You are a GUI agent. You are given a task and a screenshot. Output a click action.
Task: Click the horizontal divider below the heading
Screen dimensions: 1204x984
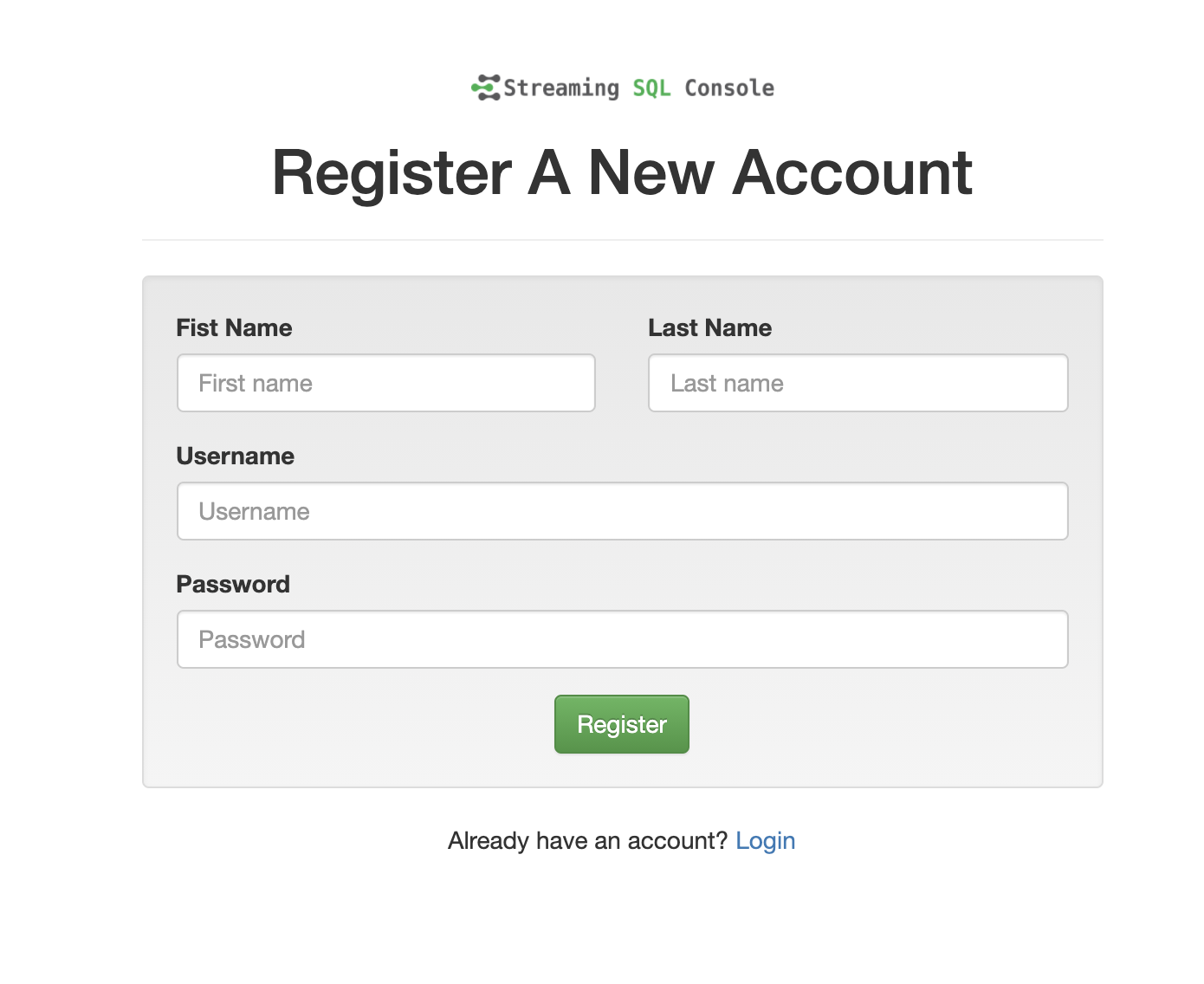click(x=622, y=240)
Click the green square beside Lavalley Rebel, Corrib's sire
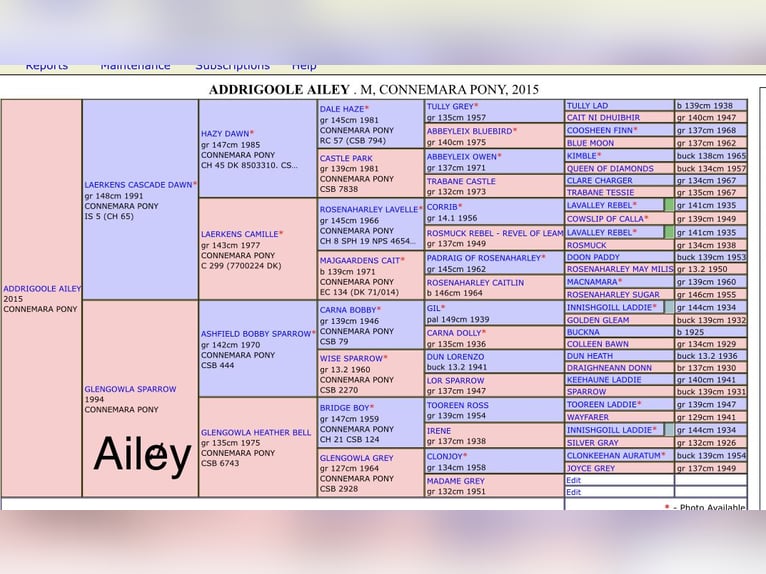The width and height of the screenshot is (766, 574). (x=669, y=205)
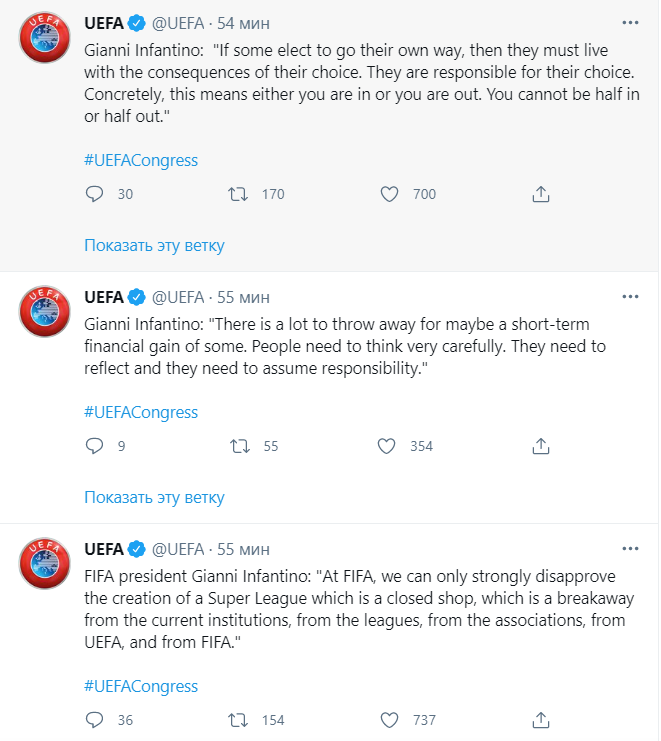Like the tweet with 700 likes

pyautogui.click(x=390, y=194)
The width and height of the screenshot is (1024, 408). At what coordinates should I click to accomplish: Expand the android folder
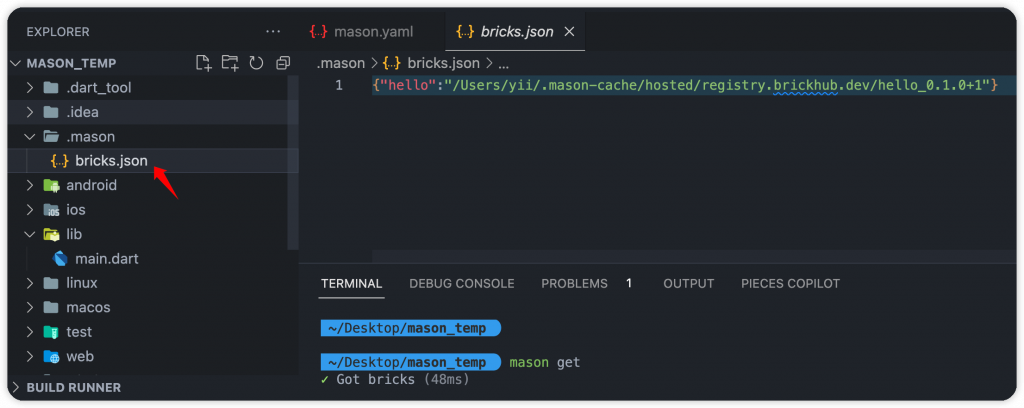(x=91, y=185)
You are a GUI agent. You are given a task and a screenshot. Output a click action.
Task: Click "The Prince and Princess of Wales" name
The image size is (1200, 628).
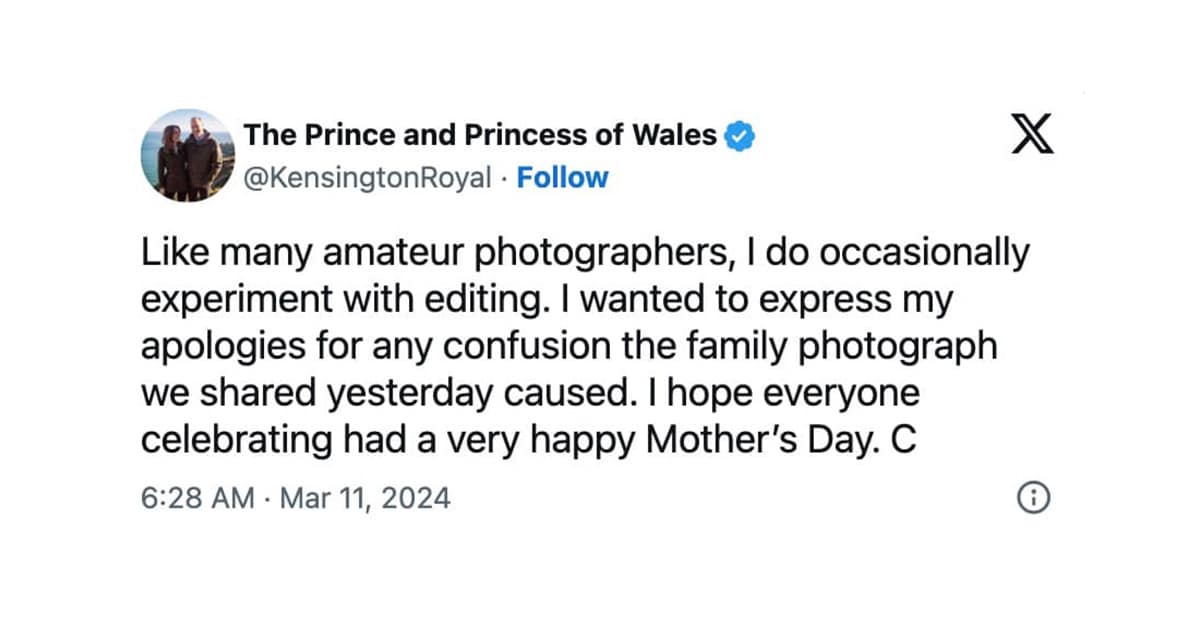coord(481,134)
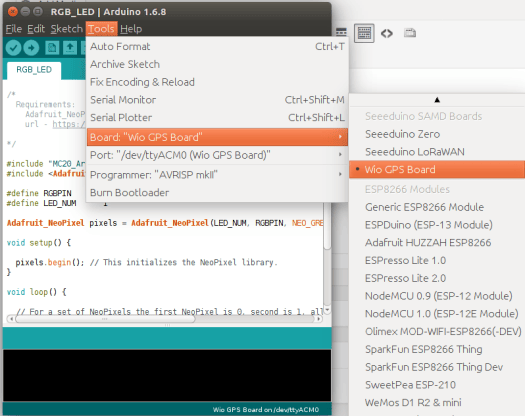Click the Upload arrow icon
525x416 pixels.
tap(31, 48)
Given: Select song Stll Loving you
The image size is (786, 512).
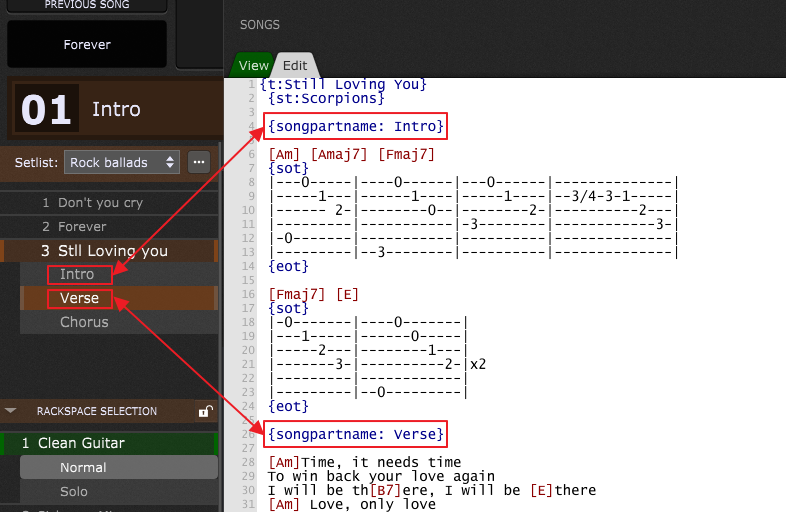Looking at the screenshot, I should 111,251.
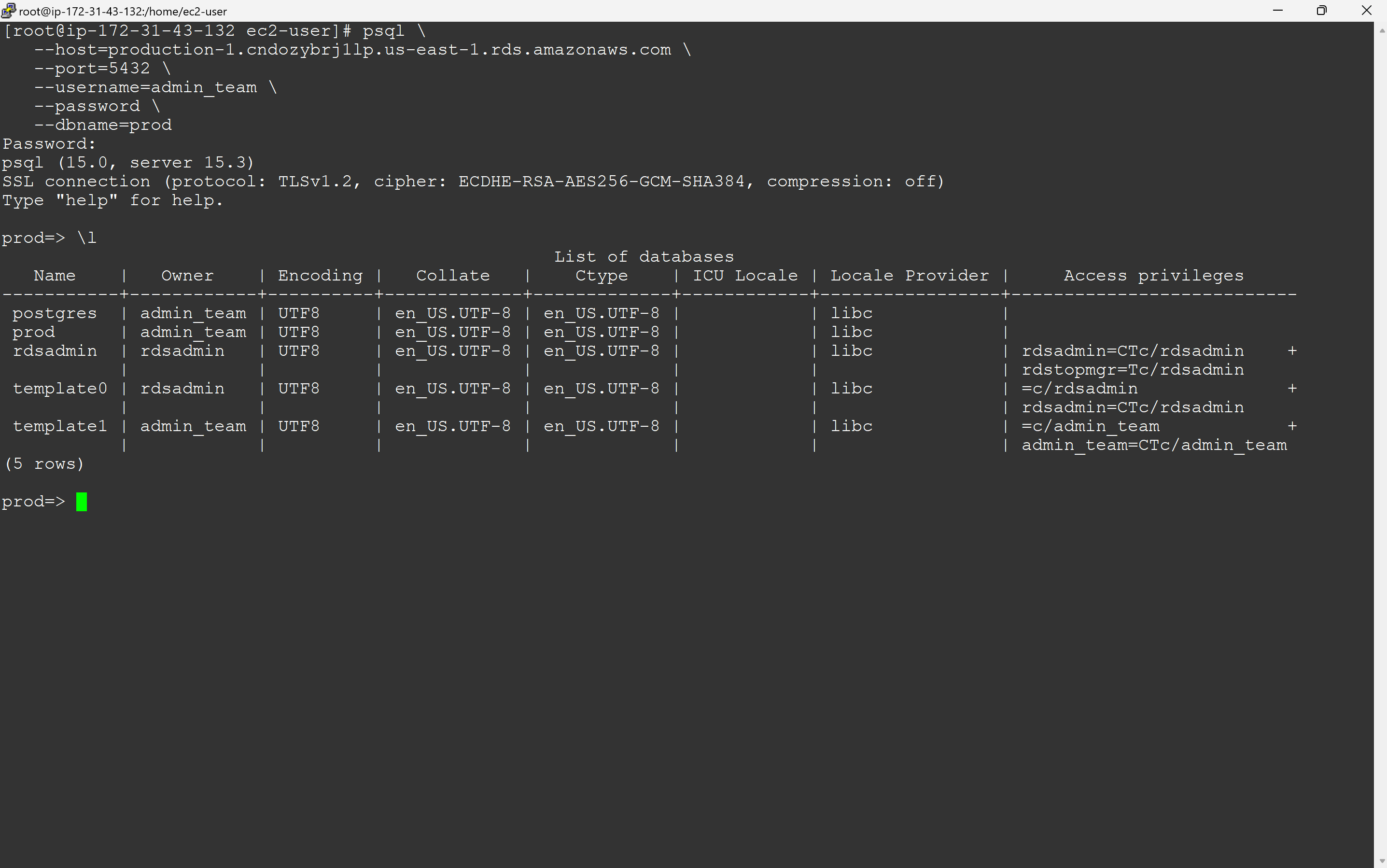Viewport: 1387px width, 868px height.
Task: Select the Owner column header
Action: [x=187, y=275]
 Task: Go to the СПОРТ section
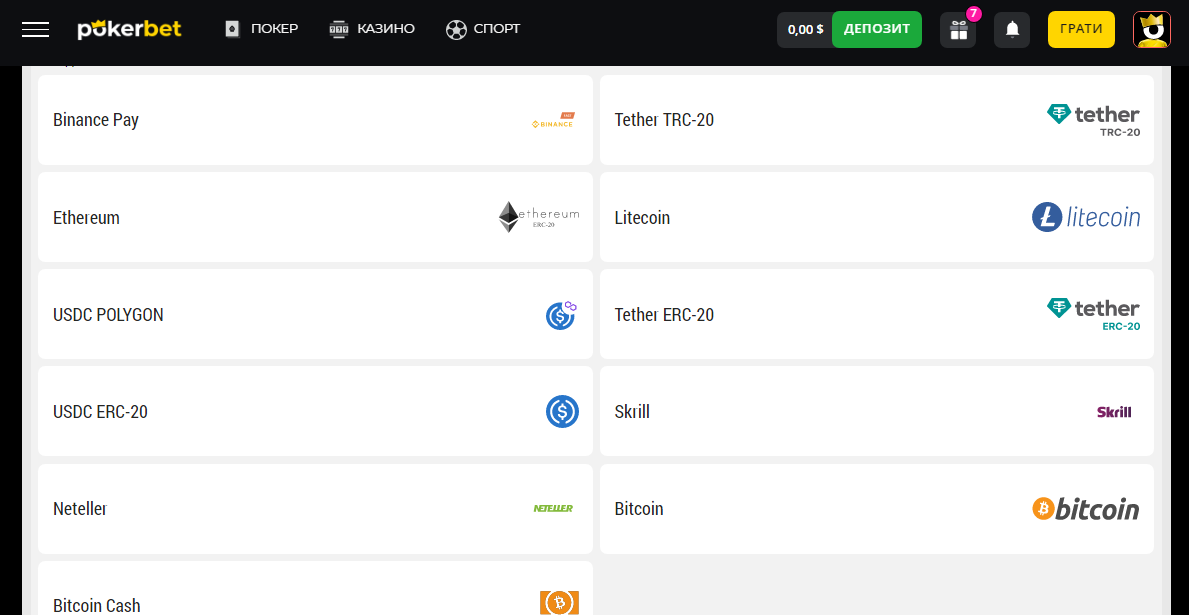tap(483, 29)
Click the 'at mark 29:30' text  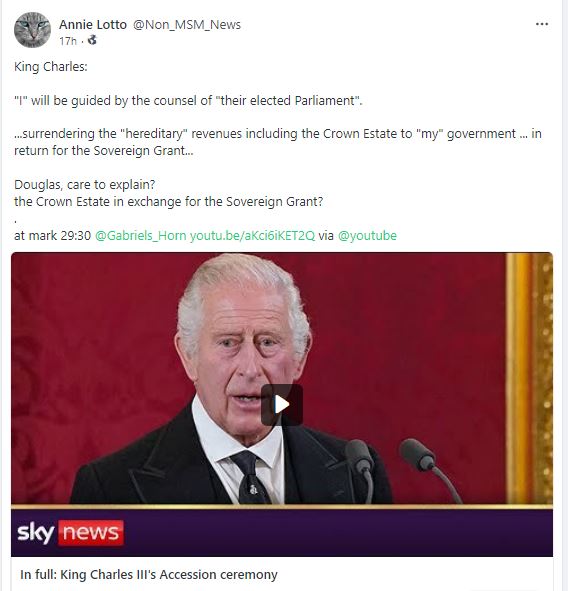point(52,236)
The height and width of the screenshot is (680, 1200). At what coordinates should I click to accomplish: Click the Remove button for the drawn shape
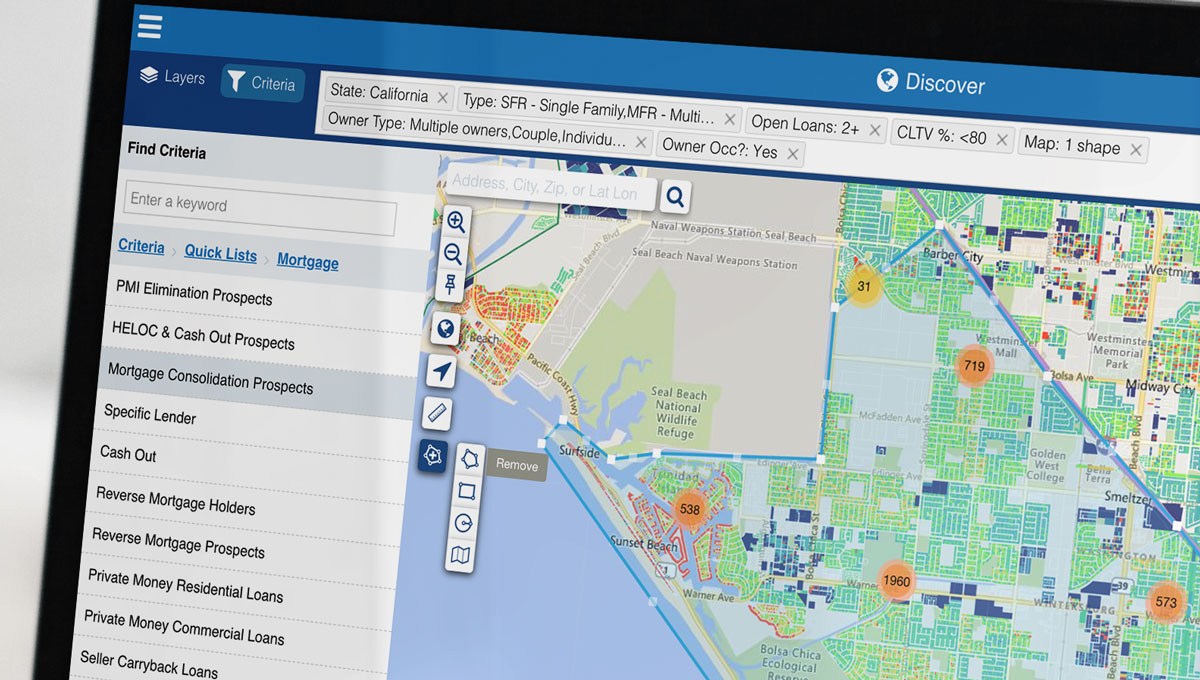pyautogui.click(x=516, y=466)
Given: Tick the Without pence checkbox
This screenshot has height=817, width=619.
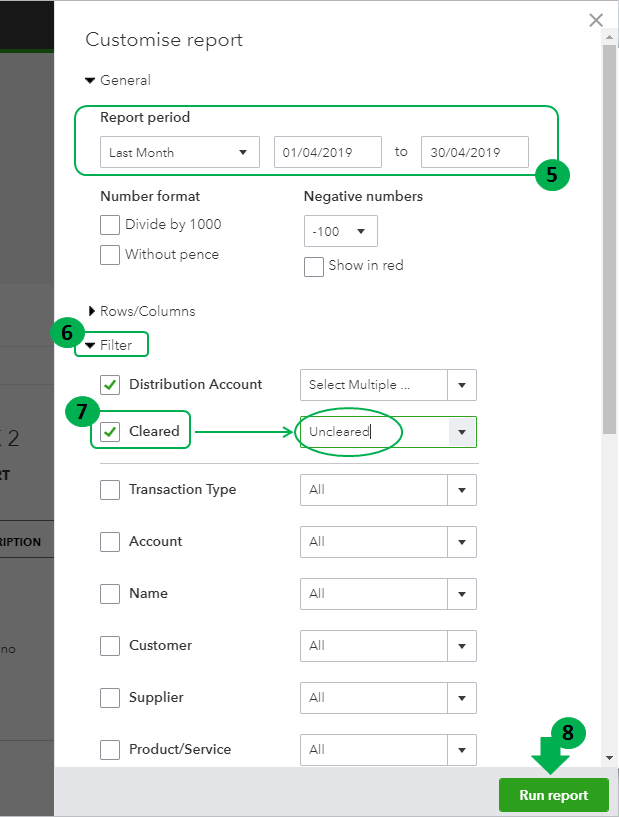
—————
• _Task to carry out_
Here the job is to copy the stretch of records from the line containing "Screen dimensions: 1204x984" through the line containing "Given: Select song Stll Loving you", word for word. Leave every picture out.

• _Reply_
Screen dimensions: 1204x984
click(x=622, y=240)
Click the green square beside Lavalley Rebel, Corrib's sire
The width and height of the screenshot is (766, 574). (x=669, y=205)
Like the tweet with 700 likes

pyautogui.click(x=390, y=194)
The width and height of the screenshot is (1024, 408). At what coordinates should I click to accomplish: Expand the android folder
(x=91, y=185)
You are a GUI agent. You are given a task and a screenshot. Output a click action.
Task: Click "The Prince and Princess of Wales" name
The image size is (1200, 628).
coord(481,134)
Click the Upload arrow icon
525x416 pixels.
tap(31, 48)
Given: Select song Stll Loving you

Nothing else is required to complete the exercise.